▸ **WORK TO COMPLETE**:
Check each line of the records below for the word "card" and copy those where it appears.
Segment Start: INFORMATION SHOWN
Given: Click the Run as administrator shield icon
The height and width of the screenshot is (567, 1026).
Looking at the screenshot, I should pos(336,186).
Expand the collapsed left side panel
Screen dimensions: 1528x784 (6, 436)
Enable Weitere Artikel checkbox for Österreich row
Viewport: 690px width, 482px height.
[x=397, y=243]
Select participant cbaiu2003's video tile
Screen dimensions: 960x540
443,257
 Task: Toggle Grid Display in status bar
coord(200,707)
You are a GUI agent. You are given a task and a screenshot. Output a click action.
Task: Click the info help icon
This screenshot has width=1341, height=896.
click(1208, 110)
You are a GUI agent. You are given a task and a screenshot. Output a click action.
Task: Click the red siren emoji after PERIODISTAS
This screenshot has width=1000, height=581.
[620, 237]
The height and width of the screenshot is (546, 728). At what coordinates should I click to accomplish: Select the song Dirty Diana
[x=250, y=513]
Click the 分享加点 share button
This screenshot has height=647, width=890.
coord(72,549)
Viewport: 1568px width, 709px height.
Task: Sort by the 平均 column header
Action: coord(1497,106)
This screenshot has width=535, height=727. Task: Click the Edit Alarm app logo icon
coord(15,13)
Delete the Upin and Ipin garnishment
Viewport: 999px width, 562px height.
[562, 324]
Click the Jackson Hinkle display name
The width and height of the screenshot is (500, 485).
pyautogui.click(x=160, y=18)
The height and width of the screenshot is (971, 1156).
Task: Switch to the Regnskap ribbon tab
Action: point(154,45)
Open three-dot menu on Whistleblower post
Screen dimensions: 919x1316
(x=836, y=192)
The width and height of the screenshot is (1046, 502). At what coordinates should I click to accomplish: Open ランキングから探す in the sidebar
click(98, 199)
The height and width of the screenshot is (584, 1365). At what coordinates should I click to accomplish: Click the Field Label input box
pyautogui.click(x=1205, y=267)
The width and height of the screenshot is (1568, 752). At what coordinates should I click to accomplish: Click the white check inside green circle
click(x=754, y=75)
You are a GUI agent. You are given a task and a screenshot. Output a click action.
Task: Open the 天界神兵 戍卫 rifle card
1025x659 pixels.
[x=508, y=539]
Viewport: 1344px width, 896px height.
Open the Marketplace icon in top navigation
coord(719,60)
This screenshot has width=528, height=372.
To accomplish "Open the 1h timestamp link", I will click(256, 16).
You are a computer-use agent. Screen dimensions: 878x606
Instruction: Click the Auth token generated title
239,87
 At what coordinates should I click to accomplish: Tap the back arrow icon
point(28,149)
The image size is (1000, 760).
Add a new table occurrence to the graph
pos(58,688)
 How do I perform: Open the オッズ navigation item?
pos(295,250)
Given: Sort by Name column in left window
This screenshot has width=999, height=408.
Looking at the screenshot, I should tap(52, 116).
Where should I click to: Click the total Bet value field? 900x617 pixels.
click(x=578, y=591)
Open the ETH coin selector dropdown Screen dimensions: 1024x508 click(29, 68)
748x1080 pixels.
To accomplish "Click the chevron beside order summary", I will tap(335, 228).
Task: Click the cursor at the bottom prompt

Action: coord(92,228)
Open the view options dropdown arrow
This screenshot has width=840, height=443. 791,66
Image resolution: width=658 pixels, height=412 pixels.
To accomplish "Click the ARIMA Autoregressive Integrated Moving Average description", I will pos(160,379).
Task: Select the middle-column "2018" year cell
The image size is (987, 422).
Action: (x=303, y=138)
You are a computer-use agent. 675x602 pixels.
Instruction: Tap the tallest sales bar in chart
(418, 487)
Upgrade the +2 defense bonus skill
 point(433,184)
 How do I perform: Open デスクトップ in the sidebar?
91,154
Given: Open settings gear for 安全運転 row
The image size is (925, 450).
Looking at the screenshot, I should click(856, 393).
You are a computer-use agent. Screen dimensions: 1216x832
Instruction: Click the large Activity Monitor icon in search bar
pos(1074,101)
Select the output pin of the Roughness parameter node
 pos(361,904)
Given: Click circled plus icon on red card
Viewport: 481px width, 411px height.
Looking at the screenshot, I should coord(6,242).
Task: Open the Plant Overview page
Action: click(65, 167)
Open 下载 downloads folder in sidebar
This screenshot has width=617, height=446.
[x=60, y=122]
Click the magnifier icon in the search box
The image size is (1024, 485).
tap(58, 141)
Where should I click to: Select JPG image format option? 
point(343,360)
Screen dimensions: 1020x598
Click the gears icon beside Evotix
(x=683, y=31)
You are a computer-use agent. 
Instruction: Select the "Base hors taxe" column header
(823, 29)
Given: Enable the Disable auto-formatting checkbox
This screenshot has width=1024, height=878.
Segment End: INFORMATION SHOWN
▸ **ANSWER BOX**:
Task: Open the 天界神兵 戍卫 rifle card
Given: Click circled plus icon on red card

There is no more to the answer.